The grandaddy of ethical investing, the Stewardship Fund, run by Isis, is celebrating its 20th birthday this year, during which time it has grown to more than £500 million in value.
It was set up by Friends Provident, the insurance company established in 1832 by Quakers. Followers of the peace- loving Christian group continued to be customers through the following century, and increasingly asked the institution about whether it could offer an ethical route into share ownership.
The Co-op Bank, CIS’s sister institution, has also operated an explicit ethical policy since 1992. Spokesman David Smith explains: “We tell our customers clearly who we will or will not do business with. For example, if someone is against the fur trade, they will not want their money used to give loans to the fur industry.”
However, CIS has not been able to operate in the same way because of regulatory constraints. It has, however, been at the forefront of the “responsible shareholder” movement, whereby big institutional investors attempt to use their muscle to encourage good corporate behaviour.
Instances where its intervention has produced change, include:
Easyjet chairman Stelios Haji-Ioannou decided to step down following criticism of the board arrangements by institutional shareholders led by CIS. The CIS’s prompting also encouraged the company to produce an environment report.
The holiday company, MyTravel, agreed to provide details in future if the company’s audit firm was also employed on consultancy work.
CIS support for a motion at the 2002 shareholder meeting of Unocal helped to ensure that greater emphasis would be placed on labour standards by an oil company which operates in Burma.
CIS was active in ensuring that its customers did not lose out financially after Railtrack was placed under administration.

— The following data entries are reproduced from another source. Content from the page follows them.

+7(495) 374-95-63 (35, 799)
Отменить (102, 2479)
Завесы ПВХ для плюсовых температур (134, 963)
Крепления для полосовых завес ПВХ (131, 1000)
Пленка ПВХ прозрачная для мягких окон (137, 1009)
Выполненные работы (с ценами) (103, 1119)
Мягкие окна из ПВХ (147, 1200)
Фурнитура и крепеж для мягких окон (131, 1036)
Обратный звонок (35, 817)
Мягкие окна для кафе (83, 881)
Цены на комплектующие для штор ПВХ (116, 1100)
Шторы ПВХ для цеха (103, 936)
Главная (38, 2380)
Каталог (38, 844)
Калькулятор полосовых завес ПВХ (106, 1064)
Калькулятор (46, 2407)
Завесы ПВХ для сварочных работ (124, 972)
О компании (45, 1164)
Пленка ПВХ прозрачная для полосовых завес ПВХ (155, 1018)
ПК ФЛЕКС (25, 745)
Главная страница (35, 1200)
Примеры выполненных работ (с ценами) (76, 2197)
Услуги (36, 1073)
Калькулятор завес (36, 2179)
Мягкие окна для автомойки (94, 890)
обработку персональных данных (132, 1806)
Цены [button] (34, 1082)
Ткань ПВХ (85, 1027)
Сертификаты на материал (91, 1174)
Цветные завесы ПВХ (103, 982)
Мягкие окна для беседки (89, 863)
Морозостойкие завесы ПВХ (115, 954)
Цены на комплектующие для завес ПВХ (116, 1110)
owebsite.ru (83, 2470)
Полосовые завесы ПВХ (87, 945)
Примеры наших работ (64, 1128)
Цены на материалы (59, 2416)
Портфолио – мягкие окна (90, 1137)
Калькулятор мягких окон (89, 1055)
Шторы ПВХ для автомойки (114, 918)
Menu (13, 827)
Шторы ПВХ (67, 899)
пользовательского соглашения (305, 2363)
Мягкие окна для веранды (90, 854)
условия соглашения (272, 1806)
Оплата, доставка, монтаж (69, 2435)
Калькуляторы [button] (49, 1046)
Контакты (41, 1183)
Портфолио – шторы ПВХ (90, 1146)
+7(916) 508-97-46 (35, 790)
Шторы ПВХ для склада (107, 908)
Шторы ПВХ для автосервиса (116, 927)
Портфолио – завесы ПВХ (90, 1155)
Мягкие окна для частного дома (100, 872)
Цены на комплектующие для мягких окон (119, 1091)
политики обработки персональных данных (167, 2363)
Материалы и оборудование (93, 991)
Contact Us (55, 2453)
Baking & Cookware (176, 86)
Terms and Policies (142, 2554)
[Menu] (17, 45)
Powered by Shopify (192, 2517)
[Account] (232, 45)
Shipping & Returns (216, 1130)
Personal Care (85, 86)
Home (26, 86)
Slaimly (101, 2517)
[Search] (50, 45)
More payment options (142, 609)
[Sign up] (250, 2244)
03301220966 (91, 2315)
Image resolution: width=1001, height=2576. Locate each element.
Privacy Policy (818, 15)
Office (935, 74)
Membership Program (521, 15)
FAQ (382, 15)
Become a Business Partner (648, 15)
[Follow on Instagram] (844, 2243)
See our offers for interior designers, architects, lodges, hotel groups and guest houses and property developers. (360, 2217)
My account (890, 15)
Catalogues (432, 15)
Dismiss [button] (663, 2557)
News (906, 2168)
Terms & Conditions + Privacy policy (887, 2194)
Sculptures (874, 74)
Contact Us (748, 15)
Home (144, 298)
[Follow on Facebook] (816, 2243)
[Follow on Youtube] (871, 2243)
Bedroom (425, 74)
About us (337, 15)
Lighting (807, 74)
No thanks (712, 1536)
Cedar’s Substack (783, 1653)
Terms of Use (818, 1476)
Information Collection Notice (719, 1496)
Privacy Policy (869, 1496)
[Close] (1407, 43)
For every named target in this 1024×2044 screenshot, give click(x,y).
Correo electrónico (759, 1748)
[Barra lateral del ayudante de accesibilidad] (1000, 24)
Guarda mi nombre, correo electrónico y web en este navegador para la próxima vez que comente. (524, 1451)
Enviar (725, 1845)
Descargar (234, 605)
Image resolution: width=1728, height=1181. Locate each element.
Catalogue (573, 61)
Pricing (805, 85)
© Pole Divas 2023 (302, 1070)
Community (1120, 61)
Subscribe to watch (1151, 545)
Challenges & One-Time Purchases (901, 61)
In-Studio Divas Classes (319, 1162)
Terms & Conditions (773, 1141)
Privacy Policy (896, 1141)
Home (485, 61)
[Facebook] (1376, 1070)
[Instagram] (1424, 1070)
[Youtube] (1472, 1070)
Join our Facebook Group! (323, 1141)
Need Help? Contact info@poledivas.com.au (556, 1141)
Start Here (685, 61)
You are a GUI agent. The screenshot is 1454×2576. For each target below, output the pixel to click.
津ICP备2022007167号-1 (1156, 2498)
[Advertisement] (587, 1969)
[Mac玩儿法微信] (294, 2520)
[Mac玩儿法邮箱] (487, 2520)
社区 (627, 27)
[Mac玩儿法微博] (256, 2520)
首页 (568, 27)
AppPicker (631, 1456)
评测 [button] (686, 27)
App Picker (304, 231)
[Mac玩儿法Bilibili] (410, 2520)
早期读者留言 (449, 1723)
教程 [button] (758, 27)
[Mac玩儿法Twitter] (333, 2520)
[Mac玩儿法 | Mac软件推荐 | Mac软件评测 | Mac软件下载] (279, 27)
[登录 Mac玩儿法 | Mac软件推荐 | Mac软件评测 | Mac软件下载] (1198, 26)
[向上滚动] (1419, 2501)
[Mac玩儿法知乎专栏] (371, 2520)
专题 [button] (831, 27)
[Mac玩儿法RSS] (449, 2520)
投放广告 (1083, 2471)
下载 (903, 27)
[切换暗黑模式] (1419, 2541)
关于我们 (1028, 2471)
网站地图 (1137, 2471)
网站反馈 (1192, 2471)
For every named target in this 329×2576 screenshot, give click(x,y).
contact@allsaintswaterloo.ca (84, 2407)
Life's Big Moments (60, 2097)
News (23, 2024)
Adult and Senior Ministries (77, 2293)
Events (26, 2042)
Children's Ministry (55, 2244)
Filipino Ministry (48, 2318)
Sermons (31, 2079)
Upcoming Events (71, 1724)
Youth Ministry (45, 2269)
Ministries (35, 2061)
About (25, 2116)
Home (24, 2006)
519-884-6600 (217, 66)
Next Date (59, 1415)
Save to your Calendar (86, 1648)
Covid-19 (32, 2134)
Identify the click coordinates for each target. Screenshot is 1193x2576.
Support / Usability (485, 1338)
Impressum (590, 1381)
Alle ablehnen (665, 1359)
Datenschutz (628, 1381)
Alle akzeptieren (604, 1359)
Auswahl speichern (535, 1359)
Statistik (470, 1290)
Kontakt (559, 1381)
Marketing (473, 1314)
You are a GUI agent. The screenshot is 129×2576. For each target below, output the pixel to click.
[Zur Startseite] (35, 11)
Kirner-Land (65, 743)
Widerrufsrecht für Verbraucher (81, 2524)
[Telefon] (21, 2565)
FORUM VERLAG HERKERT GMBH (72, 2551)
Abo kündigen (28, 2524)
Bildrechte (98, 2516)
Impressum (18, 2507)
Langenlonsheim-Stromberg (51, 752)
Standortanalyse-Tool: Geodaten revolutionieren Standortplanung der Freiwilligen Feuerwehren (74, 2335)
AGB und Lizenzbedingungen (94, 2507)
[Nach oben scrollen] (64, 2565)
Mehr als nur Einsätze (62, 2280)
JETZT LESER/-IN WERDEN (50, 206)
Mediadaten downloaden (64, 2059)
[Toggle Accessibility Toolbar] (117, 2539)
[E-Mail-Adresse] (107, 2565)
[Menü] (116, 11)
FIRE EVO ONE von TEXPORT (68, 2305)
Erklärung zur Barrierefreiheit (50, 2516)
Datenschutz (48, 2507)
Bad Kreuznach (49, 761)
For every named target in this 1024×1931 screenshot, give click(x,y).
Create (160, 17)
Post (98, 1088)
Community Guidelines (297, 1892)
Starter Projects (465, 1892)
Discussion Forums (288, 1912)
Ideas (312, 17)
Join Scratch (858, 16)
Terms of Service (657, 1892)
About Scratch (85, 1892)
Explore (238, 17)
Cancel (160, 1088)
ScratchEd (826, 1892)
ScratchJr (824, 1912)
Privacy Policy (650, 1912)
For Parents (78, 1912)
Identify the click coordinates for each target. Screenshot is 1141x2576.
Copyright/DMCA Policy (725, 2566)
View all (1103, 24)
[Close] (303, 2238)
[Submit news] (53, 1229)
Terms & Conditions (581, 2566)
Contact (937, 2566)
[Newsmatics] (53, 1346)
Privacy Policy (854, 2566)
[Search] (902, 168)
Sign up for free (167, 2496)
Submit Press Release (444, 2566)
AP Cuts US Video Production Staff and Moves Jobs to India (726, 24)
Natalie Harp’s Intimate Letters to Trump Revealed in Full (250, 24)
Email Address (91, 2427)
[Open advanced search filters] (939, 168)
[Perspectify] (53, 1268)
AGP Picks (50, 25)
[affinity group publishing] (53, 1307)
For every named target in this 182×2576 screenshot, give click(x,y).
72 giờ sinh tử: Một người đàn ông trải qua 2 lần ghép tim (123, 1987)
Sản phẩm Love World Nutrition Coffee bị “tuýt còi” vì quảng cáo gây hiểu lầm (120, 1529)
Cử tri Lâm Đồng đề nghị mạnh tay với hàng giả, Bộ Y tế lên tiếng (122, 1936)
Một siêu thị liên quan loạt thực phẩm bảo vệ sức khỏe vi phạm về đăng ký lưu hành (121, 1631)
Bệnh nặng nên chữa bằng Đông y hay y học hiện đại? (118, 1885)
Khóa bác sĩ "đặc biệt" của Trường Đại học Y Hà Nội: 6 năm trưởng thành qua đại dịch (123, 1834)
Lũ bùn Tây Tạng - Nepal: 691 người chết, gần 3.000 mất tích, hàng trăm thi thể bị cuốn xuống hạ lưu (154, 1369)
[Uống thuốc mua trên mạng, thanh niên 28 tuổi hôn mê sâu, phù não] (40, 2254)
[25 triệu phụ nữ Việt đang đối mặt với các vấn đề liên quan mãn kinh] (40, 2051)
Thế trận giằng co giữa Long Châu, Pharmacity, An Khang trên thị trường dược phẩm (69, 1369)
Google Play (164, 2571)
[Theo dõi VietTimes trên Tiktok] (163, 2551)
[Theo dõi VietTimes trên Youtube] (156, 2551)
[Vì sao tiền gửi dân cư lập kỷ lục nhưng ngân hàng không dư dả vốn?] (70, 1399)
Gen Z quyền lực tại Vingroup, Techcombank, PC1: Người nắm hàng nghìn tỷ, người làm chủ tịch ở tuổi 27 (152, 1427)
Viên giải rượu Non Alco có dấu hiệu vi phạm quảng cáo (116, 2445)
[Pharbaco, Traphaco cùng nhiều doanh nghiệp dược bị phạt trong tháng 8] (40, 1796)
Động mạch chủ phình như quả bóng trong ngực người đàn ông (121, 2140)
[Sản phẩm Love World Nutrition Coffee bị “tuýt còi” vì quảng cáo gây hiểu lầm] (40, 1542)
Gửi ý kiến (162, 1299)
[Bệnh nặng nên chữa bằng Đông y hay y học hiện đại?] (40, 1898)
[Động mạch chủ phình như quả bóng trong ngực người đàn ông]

However, the company would now like to go one step further and draw up a detailed ethical investment strategy and, to help it do so, it has devised a detailed questionnaire. Policyholders will be asked for their views on a range of uses such as human rights abuses and governments and companies that deal with oppressive regimes. They will be quizzed about their attitudes to the protection of vulnerable workers such as children and labour exploitation.
Environmental issues such as pollution and genetically-modified crops will also be up for discussions.
Mervyn Pedelty, chief executive of Co-op Financial Services, says: “It is important that we consider the bigger picture. At a time when we are increasingly paying out claims for flooding and storm damage brought about by global warming, should we be investing the same customers’ money in companies that pollute the atmosphere, which in turn leads to climate change, without seeking to improve the environmental performance of such companies?”
When the exercise has been finalised and the data examined, CIS will then decide what kind of ethical policy its customers would want.
Ethical funds range from the harshly puritanical, sometimes called dark green, to more liberal all encompassing investments seen as lighter green.
Aegon has two funds which screen out any activity it deems objectionable.
Aegon’s Ryan Smith explains: “We will not invest in any company in any way questionable when it comes to animal rights, for example. Not only is any pharmaceutical testing strictly prohibited, but we won’t touch any firm selling meat, which excludes all the supermarkets. We are a staunchly vegetarian fund.
“We won’t touch any environmental abusers, such as firms involved in creating pollution, or those involved in the production of cigarettes, alcohol, pornography, weapons or nuclear power.”
This leaves its main Ethical Fund investing in about 35 Footsie stocks with its fixed interest fund only buying sterling-denominated gilts and bonds.
At Isis there is a broader brush approach. The original Stewardship funds screened out the “bad guys”, although not so puritanically as the Aegon ones did.
However, Isis spokesman Jason Holland explains: “Our more modern launches don’t so much screen out as attempt to engage with firms to encourage them to change their practices.”
This policy of engagement has always been more the Co-op’s style. Holland adds that the Stewardship Income Fund has been one of the best performers in its sector. Investments have grown by 31.5% over the past five years, and are up 23% over the past year. The original Stewardship Fund is only up 2.4% over five years, with big falls in the first couple of years of the century all but wiping out last year’s 27% increase in values.